Role Based Access Control

Role Based Access Control, also known as RBAC is method to provide / restrict access to users in a software system. It’s something that comes up in the topic of Authorization.

If you haven’t already heard about Authentication and Authorization, it’s worth to check out both of them. The one liner is, Authentication is all about identifying the user, it answers the question “hey user, who are you? identify yourselves, and prove me who you tell you are.” Authorization is all about controlling the level of access the user has, with the idea that not all users can have the same level of access, so it answers the question “hey user, what’s your level of access? do you have access to top secrets? can you do everything in this system? or you are just a simple user with very little access to do very basic things?”.

We will be focussing on Authorization in this post, and particularly focussing on role based access control.

If you are looking to learn more about all this, I would recommend searching for the above terms and also the concept of Identity and Access Management. Where Identity is about Authentication (Authn) and Access is about Authorization (Authz)

So, what is role based access control really? Let me start off with the idea about why it’s needed and what kind of problem it solves.

Let’s say there’s a big organization. They are using a software, which is used by all the users in the organization. It can be any piece of software. Now, let’s say that the software has tons of features, and it also has features like adding a new user to the system, for cases when a new employee joins the organization, and then a feature like removing a user from the system for cases when an employee leaves the organization and many such features. Now, what do you think about the access to all the features of this system? Do you think that all users can have the same level of access to this system? So, can anyone add a new user to the system? Can anyone remove a user from the system? Is that okay? How does it happen in your organization?
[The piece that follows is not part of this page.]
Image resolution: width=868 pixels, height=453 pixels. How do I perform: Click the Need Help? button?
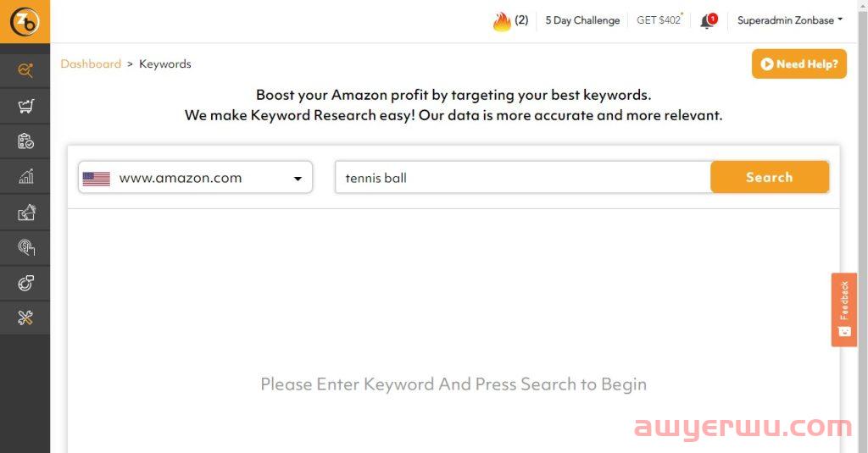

I’m sure you must have used some sort of such software if you have ever been in any kind of organization or even an institution like school and colleges. Usually the software system has some sort of administrator who take care of managing the addition and removal of users from the system and helping with any issues. Right? It’s kind of like, they are in God mode, haha. They are like Gods in the software system, with access to everything. It’s not like anyone in the system can do anything. Not all users are the same. Each user has different access. Role based access control is exactly about this.
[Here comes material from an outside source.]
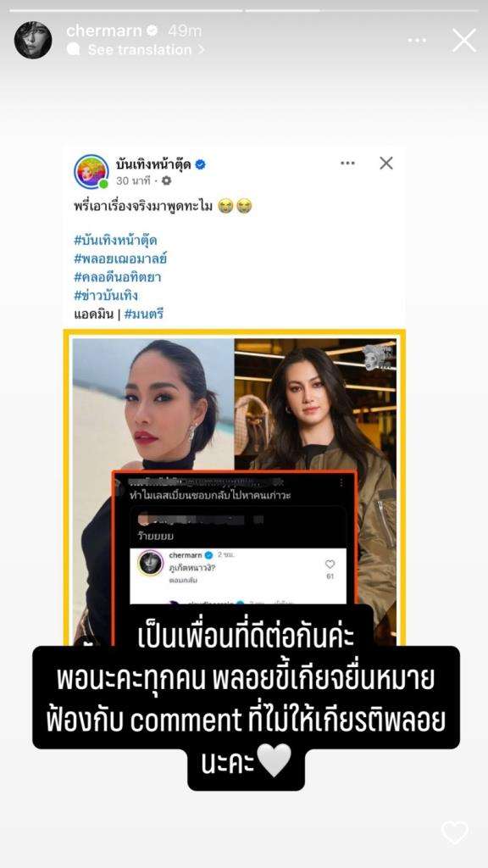This screenshot has height=868, width=488.
Task: Tap the #มนตรี admin hashtag
Action: 144,314
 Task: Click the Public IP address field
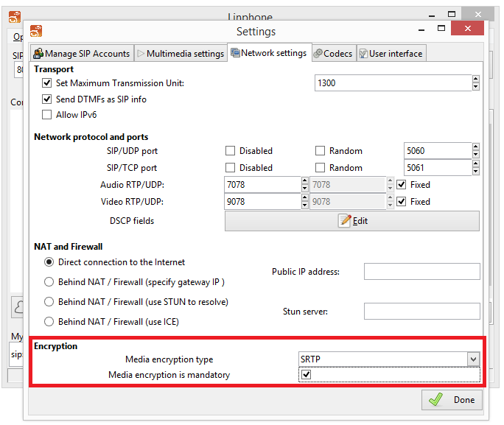click(x=421, y=272)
Role based access control solves the problem of access in an organization/ institution or a team which has a number of roles / jobs with different responsibilities and hence with different access levels and needs. It helps to solve the problem of access management in a nice way, also relating to the real world scenario.

Role based access control approach is about - providing access / controlling access based on the user’s role. Let’s break it down a bit more. What does providing / controlling access mean? It means to provide or control access to the features of the system. Not all users can do all actions - they don’t have access to perform all the actions that a system provides in terms of features. And what does a user’s role mean? Usually the system defines a set of roles for the system and the real world also works based on roles when it comes to organizations / teams. For example, my role in my company is that of a software developer. So, if the software system has a role defined as software developer, then I would be given that role and the system would let me do only the stuff that are relevant and can be done by software developers and not anything else, for example, any action that can be performed by a CEO cannot be done by me. Software systems define the roles based on this real world scenario.

Let’s try to understand more about what does it mean to define a role and how does it all really work.

Let’s say I have a system for blog posts for my team, where many people collaborate together. Let’s define some of the actions for the system based on it’s features. The system allows one to write blog posts, publish blog posts, save drafts of blog posts, review someone else’s blog posts and provide comments on blog posts, review someone else’s blog post and approve it for publishing.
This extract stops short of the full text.